Die ersten christlichen Gemeinden waren von einer ganz bestimmten DNA geprägt. Diesen einzigartigen Wesensmerkmalen möchte Daniel Option in den kommenden Wochen mit einer Serie von Artikeln nachspüren. Denn dieselbe DNA, welche die damaligen Christen entgegen jeder rationalen Prognose zu einer weltverändernden Bewegung machte, könnte auch ein Schlüssel für uns Christen von heute sein.

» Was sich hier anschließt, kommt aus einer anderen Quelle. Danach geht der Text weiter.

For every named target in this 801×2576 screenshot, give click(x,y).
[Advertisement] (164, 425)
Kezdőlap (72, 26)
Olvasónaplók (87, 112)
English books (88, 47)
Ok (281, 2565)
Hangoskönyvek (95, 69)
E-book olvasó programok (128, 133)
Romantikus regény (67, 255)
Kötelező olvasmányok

Nicht nur Menschen, Pflanzen und Tiere haben ihre einzigartige DNA, sondern auch Organisationen und Institutionen. So auch die Gemeinde von Jesus. In diesem Sinne ist unsere DNA das, was uns im Kern ausmacht. Sie beschreibt nicht nur, WAS und WIE wir etwas tun, sondern auch WARUM.
Was für Wesensmerkmale soll die Gemeinde von Jesus Christus heute leben, dass sie unsere westliche Welt nochmals mit der Liebe von Jesus berühren und mit dem Evangelium erreichen kann? Mit diesem ersten Artikel möchte ich eine Auslegeordnung machen und dich einladen, mitzukommen auf eine gemeinsame Entdeckungsreise!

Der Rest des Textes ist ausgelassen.